::: MATERIAL TO PROCESS

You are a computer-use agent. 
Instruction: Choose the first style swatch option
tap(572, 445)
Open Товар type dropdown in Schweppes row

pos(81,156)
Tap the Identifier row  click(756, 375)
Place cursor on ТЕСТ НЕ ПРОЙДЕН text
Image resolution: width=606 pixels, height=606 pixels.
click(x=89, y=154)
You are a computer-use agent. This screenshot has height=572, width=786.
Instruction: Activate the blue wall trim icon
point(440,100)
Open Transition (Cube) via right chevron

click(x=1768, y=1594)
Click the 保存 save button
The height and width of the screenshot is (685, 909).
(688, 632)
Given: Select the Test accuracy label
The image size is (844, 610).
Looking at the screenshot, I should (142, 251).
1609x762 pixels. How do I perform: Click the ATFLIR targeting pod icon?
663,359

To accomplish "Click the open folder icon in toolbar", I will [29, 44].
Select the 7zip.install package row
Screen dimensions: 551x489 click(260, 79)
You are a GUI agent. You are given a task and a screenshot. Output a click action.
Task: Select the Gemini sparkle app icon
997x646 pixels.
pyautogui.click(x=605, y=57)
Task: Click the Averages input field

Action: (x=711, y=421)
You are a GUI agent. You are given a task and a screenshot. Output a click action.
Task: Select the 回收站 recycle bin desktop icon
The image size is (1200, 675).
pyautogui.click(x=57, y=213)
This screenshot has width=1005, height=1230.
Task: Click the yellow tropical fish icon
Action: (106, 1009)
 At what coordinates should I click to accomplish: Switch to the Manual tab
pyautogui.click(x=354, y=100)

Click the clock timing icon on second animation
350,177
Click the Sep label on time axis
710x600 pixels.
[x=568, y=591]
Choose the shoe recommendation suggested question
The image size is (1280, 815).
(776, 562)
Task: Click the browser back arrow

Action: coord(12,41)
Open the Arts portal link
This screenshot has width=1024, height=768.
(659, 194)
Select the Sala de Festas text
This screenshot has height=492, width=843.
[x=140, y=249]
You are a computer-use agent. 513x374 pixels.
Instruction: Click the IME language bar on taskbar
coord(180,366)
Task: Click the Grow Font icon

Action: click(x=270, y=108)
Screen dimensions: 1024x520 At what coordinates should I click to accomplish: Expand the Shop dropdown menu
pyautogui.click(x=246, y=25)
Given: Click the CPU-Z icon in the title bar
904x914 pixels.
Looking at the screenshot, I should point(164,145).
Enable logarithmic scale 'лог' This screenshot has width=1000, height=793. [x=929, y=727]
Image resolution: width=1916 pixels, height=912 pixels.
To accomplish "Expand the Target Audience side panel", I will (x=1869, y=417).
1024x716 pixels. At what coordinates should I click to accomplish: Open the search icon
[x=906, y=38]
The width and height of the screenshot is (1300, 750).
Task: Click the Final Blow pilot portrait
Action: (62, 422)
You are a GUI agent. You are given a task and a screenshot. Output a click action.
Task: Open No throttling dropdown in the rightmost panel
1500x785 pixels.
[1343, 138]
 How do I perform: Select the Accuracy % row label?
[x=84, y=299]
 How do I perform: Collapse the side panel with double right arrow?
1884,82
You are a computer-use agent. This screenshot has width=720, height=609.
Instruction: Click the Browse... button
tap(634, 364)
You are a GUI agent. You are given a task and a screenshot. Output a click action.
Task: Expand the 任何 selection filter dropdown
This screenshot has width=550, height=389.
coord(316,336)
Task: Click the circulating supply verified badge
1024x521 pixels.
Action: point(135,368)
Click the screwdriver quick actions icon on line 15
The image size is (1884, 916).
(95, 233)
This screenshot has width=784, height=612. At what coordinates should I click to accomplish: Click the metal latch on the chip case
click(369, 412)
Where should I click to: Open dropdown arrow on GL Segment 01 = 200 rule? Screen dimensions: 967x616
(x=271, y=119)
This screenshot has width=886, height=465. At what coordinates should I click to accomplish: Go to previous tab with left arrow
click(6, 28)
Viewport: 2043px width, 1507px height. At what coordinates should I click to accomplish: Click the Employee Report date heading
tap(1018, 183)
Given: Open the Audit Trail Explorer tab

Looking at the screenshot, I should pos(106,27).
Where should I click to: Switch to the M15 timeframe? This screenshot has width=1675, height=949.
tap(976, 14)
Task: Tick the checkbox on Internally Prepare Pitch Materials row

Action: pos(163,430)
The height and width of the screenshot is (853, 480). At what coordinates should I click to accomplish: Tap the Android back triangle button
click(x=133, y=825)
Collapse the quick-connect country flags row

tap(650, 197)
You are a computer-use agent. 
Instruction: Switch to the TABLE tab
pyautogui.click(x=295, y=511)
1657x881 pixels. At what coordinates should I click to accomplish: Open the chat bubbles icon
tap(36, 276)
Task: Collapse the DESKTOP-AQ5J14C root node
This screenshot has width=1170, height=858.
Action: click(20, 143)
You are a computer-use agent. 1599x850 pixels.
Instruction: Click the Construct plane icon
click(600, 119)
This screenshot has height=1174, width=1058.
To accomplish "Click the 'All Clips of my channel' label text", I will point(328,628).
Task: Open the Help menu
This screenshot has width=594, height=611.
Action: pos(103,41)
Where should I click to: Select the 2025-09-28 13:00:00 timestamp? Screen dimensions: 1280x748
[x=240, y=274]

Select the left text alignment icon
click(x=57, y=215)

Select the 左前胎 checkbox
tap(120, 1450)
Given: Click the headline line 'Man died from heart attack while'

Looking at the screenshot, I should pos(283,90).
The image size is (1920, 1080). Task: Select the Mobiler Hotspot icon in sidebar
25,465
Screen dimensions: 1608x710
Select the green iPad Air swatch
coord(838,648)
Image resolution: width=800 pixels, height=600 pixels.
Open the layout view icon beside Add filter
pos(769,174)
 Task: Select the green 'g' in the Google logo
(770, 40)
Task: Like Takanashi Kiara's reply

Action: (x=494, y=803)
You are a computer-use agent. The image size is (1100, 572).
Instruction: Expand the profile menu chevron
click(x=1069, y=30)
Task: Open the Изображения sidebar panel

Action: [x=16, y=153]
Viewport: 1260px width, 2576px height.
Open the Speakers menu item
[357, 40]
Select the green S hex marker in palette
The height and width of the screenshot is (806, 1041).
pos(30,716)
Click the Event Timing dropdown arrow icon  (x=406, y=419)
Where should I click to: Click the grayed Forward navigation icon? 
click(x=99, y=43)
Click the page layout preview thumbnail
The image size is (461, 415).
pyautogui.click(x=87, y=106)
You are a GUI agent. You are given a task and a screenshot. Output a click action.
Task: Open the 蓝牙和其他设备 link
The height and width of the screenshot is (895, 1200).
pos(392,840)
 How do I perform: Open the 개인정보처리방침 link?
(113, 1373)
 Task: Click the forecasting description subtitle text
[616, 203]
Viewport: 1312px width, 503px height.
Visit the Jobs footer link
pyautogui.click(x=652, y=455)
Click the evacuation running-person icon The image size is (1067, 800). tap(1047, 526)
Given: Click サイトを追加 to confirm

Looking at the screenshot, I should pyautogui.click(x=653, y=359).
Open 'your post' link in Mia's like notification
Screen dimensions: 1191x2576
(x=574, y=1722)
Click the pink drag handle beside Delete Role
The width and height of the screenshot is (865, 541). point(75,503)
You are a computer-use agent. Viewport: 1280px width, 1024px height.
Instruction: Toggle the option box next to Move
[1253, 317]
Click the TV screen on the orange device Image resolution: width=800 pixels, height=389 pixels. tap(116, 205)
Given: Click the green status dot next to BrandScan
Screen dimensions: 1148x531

::::::

▶ **WORK TO COMPLETE**: Where does "will" appear in the records above? Copy every line that has it.

▶ **SOLUTION TO THIS EXERCISE**:
To accomplish "Click the open folder icon in toolbar", I will [29, 44].
To accomplish "Expand the Target Audience side panel", I will (x=1869, y=417).
To accomplish "Click the 'All Clips of my channel' label text", I will point(328,628).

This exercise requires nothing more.